> _Task list_
1. According to the LPM excerpt, what are the flow-specific metrics included in SAFe's Measure and Grow guidance?
2. Reproduce the portion of the LPM excerpt between "Be mindful of" and "Lean budget guardrails.", inclusive.

>> START Excerpt provided

Transitioning to LPM represents a significant change for any enterprise. During this transition, existing traditional governance policies may still be applied to manage ongoing initiatives. This results in two parallel oversight methods and people reverting to old processes even for new initiatives. Such practices burden the organization, increase overhead, and impede the flow of value.

What to watch out for

Be mindful of the following common obstacles and address them promptly:

  • The portfolio Kanban becoming a central intake for all work, rather than focusing solely on new epics exceeding Lean budget guardrails.
  • Funding projects instead of value streams.
  • Continued reliance on outdated practices, such as forecasting and reporting based on manual timesheets.
  • Disconnection between quarterly strategic planning, PI Planning, and the LPM portfolio review process, involving different stakeholders.
  • Committing to significant customer demands without involving the teams responsible for executing the work or considering the impact on ongoing commitments.
  • Detailed business cases that create unnecessary upfront investment and limit solution design flexibility.
  • Restricting access or visibility to the portfolio Kanban, causing misalignment, uncertainty about downstream priorities, and duplicate work.
  • Running traditional program management practices alongside Agile methodologies, such as waterfall phase gates, change control boards, project cost accounting, and outdated status reporting.
  • Conflicting policies in finance, HR, and other areas.
  • Mindsets that prioritize defending sunk costs or maintaining commitments to legacy products or services rather than seizing new opportunities.

What to do about it

Identify legacy portfolio activities that need to be discontinued or replaced. Take appropriate action based on root cause analysis, ensuring alignment with the SAFe LPM process.

Measure and Improve Flow

SAFe’s Measure and Grow guidance provides portfolios with a framework to assess and enhance their capability to deliver innovative business solutions rapidly. It includes six flow-specific metrics: distribution, velocity, time, load, efficiency, and predictability. Flow time, load, and distribution are particularly relevant to portfolio management.

Flow Time

Flow time measures the duration required for all steps within a defined workflow to be completed. For the portfolio, flow time can be estimated from ideation to production or, for example, from when an epic enters the “review” state until its hypothesis has been evaluated. Figure 1 illustrates an example of portfolio flow time, highlighting the time taken for an epic to transition from the “reviewing” to the “done” state. The scatter plot shows the distribution of flow times, providing insights into the portfolio’s performance.

>> END Excerpt provided
>> START Data extract

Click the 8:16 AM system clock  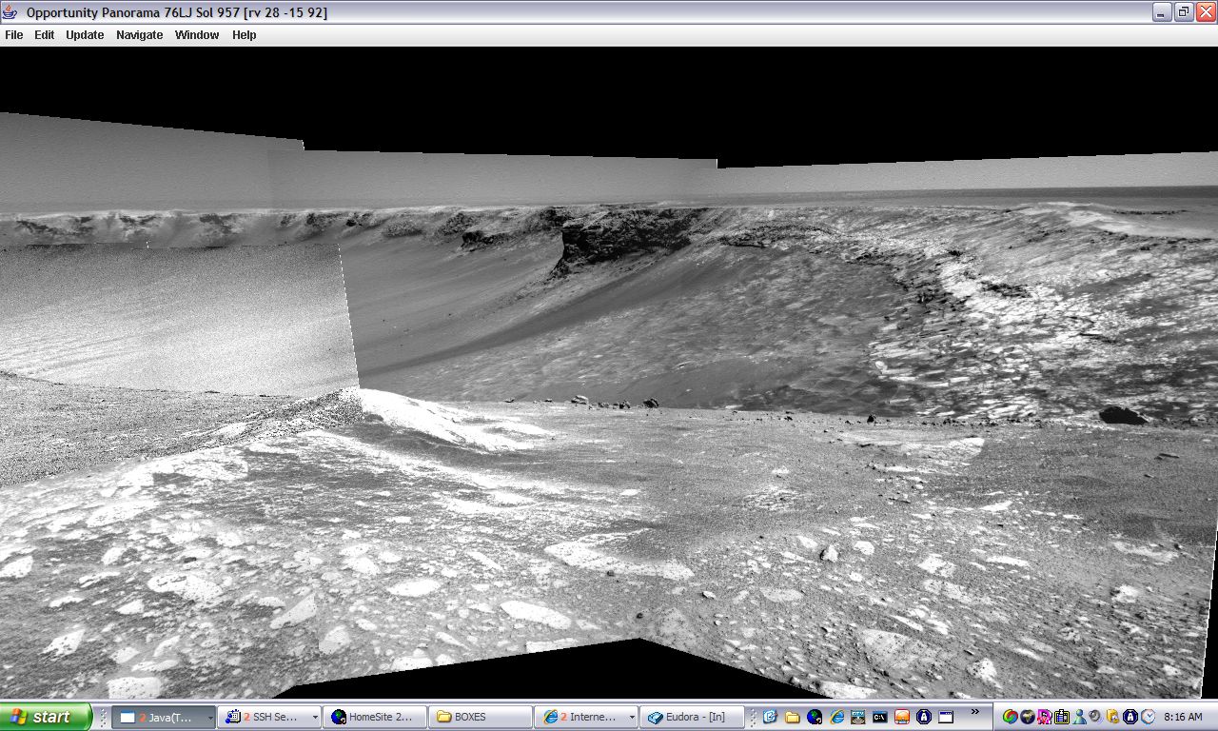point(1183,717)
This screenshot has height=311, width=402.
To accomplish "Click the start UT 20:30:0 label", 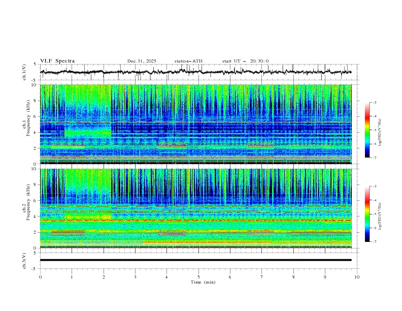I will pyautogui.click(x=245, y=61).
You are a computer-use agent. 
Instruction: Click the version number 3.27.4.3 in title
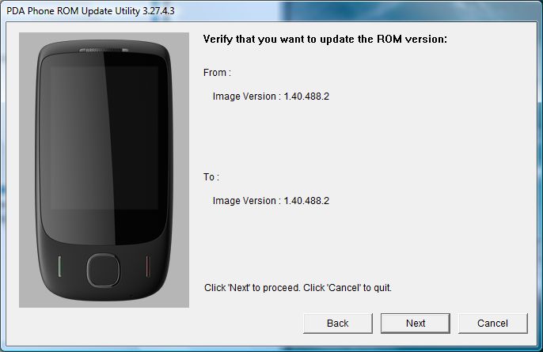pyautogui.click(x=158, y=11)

>> END Data extract
>> START Data extract

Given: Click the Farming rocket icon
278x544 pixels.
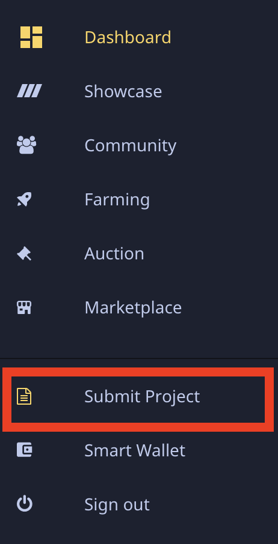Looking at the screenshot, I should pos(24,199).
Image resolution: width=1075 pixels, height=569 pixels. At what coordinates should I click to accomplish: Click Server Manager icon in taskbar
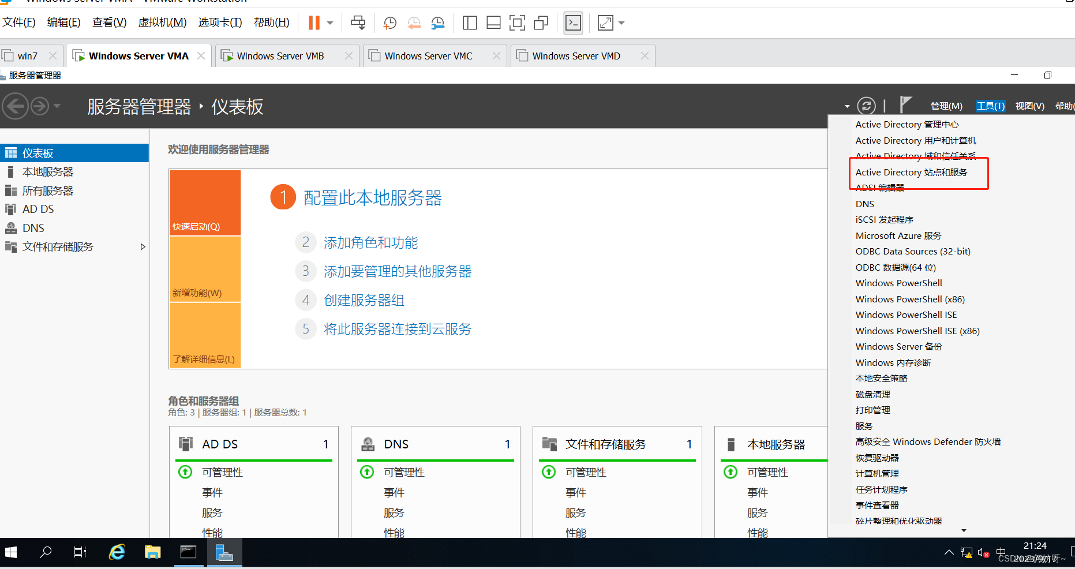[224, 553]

>> END Data extract

> _Complete answers_
1. Distribution, velocity, time, load, efficiency, and predictability.

2.
Be mindful of the following common obstacles and address them promptly:

  • The portfolio Kanban becoming a central intake for all work, rather than focusing solely on new epics exceeding Lean budget guardrails.